(Reading passage):

↓↓↓

# WGAN for creating cartoon images out of celebrity images
### Authors: Memeti Nurdzane, Wróbel Anna
Aim of this project is to translate cartoon style to celebrity images.
It uses celebrity dataset (aligned and cropped): celbA and cartoon10k dataset (https://google.github.io/cartoonset/download.html)
Information about image attributes was not used. In this part we try to implement and tune WGAN version of cyclegan.

The difference from cycleGAN implementation is in:
- the activation function of last layer of the discriminator to linear,
- implementing Wasserstein loss for generator and discriminator,
- clipped weights (Lipschitz contraint)
- use of RMSprop optimizers with no momentum.


### Prepare environment

Mount drive and change directories.

↑↑↑

(Rows):
↓↓↓

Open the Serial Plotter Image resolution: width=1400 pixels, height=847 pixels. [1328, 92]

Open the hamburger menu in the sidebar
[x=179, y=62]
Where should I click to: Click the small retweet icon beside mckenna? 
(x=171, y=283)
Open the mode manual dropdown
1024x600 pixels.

↑↑↑
↓↓↓

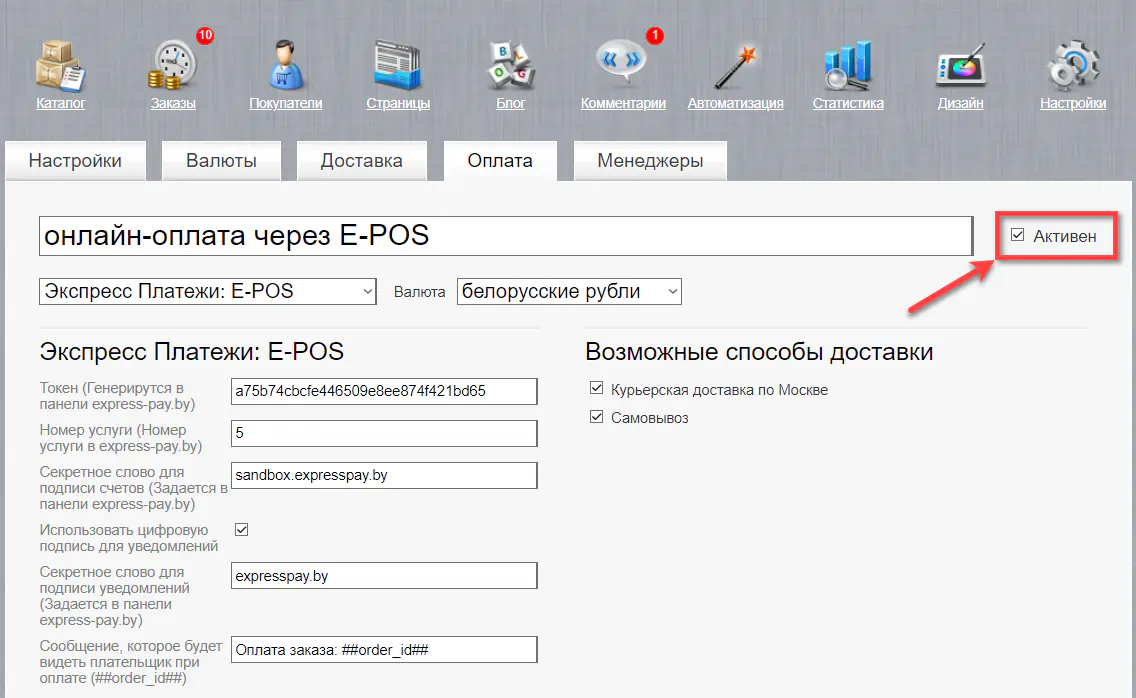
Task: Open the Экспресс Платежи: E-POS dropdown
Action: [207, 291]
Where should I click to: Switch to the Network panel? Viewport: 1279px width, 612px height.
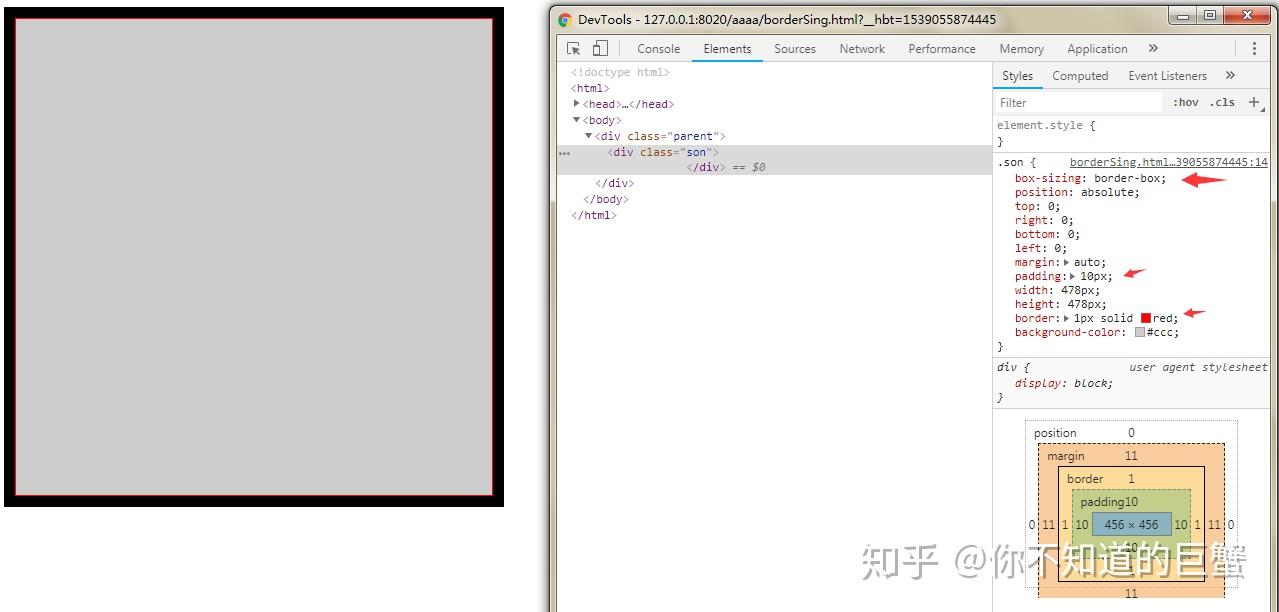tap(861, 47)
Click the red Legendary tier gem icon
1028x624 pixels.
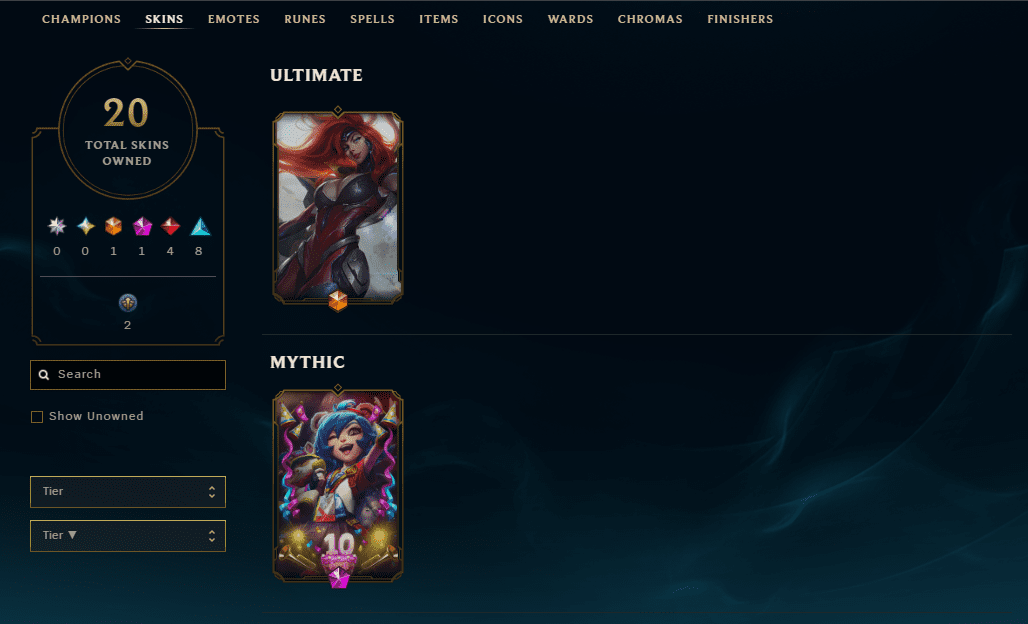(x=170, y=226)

↑↑↑

(Problems and tasks):
(1) List every way the WGAN project description says its implementation differs from the cycleGAN implementation.
(2) Retype the WGAN project description from "The difference from" up to and including "weights (Lipschitz contraint)".

(Task results):
(1)
- the activation function of last layer of the discriminator to linear
- implementing Wasserstein loss for generator and discriminator
- clipped weights (Lipschitz contraint)
- use of RMSprop optimizers with no momentum

(2)
The difference from cycleGAN implementation is in:
- the activation function of last layer of the discriminator to linear,
- implementing Wasserstein loss for generator and discriminator,
- clipped weights (Lipschitz contraint)